Most real Amsterdammers, or at least the city’s weathered veterans, seemed to regard the growing piles of blossom gathering along terrace edges and in doorways with mild irritation. Amsterdam’s annual spring epidemic. Something to sweep away, complain about, shake from your jacket sleeves before stepping inside. And maybe, given enough years, the city would sand away the charm for me too. But for now, it still felt beautiful. Earlier that week, a friend of mine had jokingly called it spring snow, and watching the pale blossoms drift weightlessly through the evening light, I realised there wasn’t really a better way to describe it. Freshly liberated from my work shirt and back inside the familiar disguise of my own clothes, I sank deeper into the chair. My shift had finally ended, but the relief barely lasted a moment before the weight of everything still waiting for me settled back in.

So I stretched the beer out in tiny sips, delaying the inevitable moment I’d have to stand up and make my way home, where an entire waiting list of chores, unanswered messages and half-finished responsibilities sat patiently waiting for me. Every extra minute on that terrace felt like stolen time.

However, I had almost forgotten that the universe has a habit of throwing perfectly timed nonsense distractions in my direction whenever responsibility starts approaching too closely. And almost right on cue, my excuse arrived. At the far end of the terrace, a guy began moving from table to table, stopping briefly at each one to sell poetry. He looked exactly the way someone wandering from terrace to terrace selling poetry ought to look: a worn shoulder bag hanging from one side, wind-tangled hair, and a gaze that seemed both completely absent and intensely attentive at the same time. Slightly chaotic, slightly fragile, slightly vague, yet entirely absorbed in what he was doing. I recognised him almost immediately.

About a year earlier (or at least close enough to a year for me to romanticise it that way) I had met him here too, on this exact same terrace. Back then, I had just half-applied for the bar job I now worked at. It was the day after King’s Day, I remember that much for certain; the kind of hungover misery that permanently burns itself into memory. That night, slightly drunk and filled with misplaced enthusiasm, I had bought one of his poems on impulse. Or at least, that is the version of the story my blurry memory has preserved. Somewhere between the terrace and my walk home, I lost the poem itself. So seeing him again now felt strangely cinematic, like the universe offering me a second chance, or, more realistically, like my procrastination demons disguising avoidance as destiny and handing me one final excuse not to go home yet.

Before he could disappear into the next café, I pulled out my notebook and hurriedly began underlining empty pages with half-formed sentences, hoping I could still transform vague intentions into something worthy of trading.

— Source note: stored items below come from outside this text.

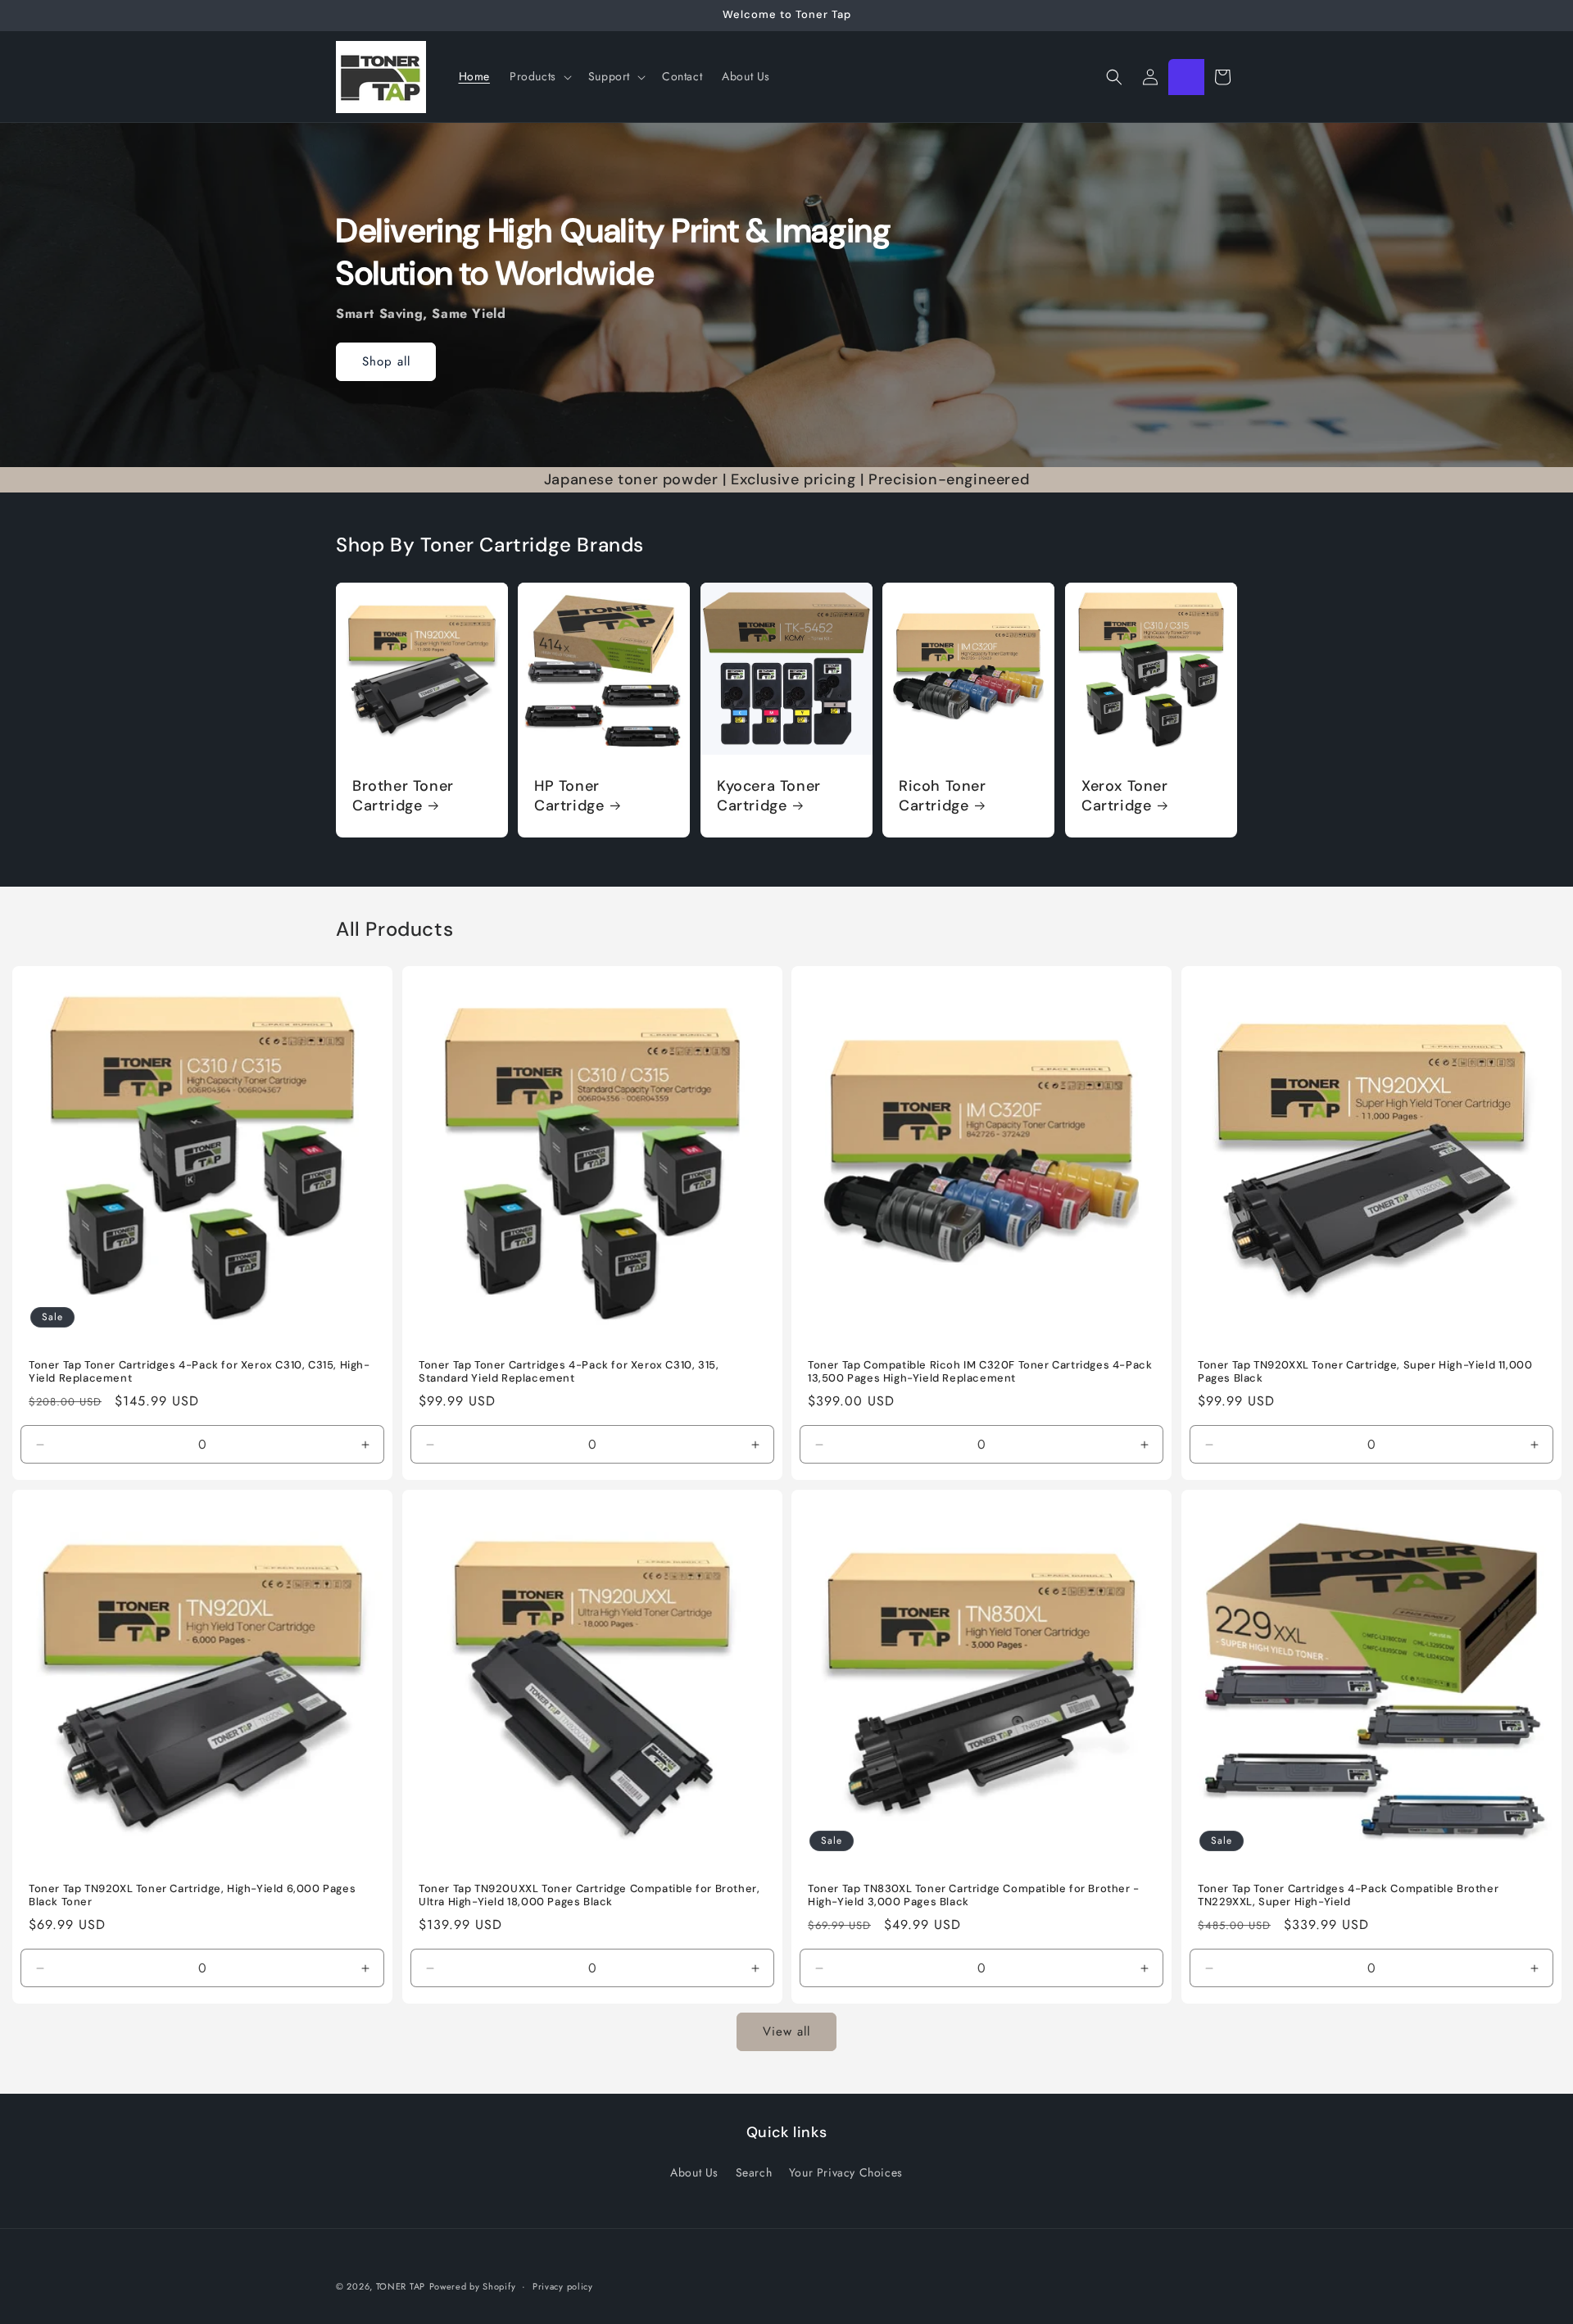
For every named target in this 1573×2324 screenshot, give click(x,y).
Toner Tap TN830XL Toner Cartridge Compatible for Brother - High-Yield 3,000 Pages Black (974, 1895)
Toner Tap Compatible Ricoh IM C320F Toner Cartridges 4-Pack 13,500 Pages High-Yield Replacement (980, 1371)
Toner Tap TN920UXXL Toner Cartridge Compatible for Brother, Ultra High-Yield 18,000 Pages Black (589, 1895)
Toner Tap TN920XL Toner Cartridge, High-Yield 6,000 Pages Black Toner (192, 1895)
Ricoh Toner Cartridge (942, 796)
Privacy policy (563, 2286)
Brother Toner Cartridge (403, 796)
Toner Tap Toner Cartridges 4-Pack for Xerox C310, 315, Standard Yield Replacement (569, 1371)
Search (754, 2172)
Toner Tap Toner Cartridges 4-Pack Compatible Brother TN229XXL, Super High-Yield (1348, 1895)
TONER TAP (400, 2286)
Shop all (386, 361)
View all (786, 2031)
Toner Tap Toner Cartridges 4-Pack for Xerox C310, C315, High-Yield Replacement (199, 1371)
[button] (539, 76)
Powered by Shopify (472, 2286)
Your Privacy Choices (846, 2172)
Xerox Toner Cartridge (1124, 796)
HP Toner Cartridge (569, 796)
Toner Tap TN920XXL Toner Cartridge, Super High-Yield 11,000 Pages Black (1365, 1371)
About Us (694, 2172)
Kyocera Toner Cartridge (769, 796)
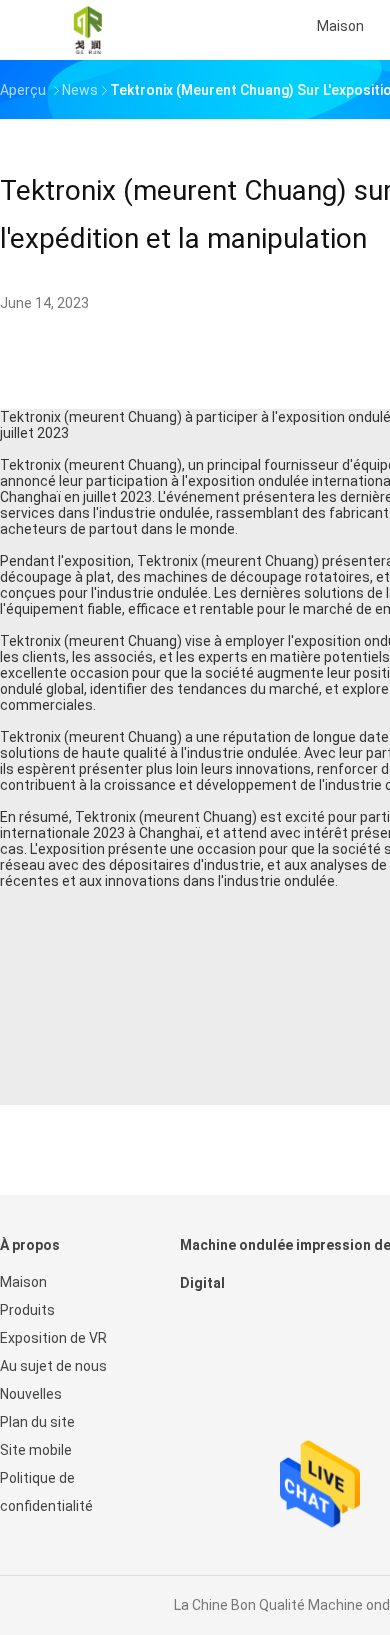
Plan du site (37, 1422)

Unfortunately, like most hyperfixation-fuelled distraction manoeuvres, the idea collapsed almost immediately under its own ambition. I had started, as I often do, completely obsessed with the aesthetic of an idea while having absolutely no clue what the idea itself was actually about. No structure, no direction, just the vague fantasy of a finished product floating somewhere far ahead of me. Still, the pressure of time became part of the process. I kept scribbling half-formed sentences while watching him slowly drift from table to table across the terrace. Just as he was about to leave, I scratched out the final line and stopped him mid-step. “Would you want to trade a poem for a poem?”


Ik twijfel en ik gris,

Ik zoek en mis.

Ik streep en ik kras, ik scheur en ik schrap,

en ergens vergeet ik dat de schrijver vóór het verhaal was.

Als een kip zonder ei

kan ik mijn kop nergens kwijt,

want wat kwam eerst

de kip of het ei?

En wie schrijft hier wie?

Wie leidt,

en wie leidt mij?

Ben ik het die schrijft,

of schrijft het verhaal mij?

Misschien is schrijven daarom

geen vangen van taal,

maar dwalen en zoeken

naar bestaansrecht tussen papier en verhaal.

Als het steen dat wandelt onder de voeten van de stad,

is mijn verhaal versleten:

vergankelijk en vertrapt.

Woorden verbleken

zoals voetsporen verdwijnen in regen,

vervagen en vergaan,

tot de bladzijden van mijn schrift

slechts spreken van schoenen,

vergeten stappen,

van komen

en gaan.

His reaction carried about the exact level of enthusiasm you would expect from someone who had made being broody and mysterious part of their full-time profession. Meanwhile, I sat there vibrating with the barely contained energy of a seven-year-old presenting a science project to deeply unwilling parents. As he read, I found myself wondering whether I had once again mistaken politeness for genuine interest. Whether the faint smile on his face belonged to a genuinely moved reader or merely the exhausted patience of a primary school teacher enduring yet another overexcited presentation held together entirely by glitter glue and confidence.

When he finally looked up, his expression remained almost impossible to read, much like the sincerity behind the soft, or perhaps simply polite, compliments that followed. Then he asked whether he could fold the page, and with an almost ceremonial level of care for what was objectively just a crumpled sheet hastily torn from my notebook, he carefully slipped it into the folder hanging from his shoulder. Afterwards, he lit a cigarette and disappeared into the kind of thoughtful silence that looked almost painful. Desperate to receive my own poem, yet suddenly uncertain about the social etiquette surrounding poetic barter, I defaulted to asking him about his life instead.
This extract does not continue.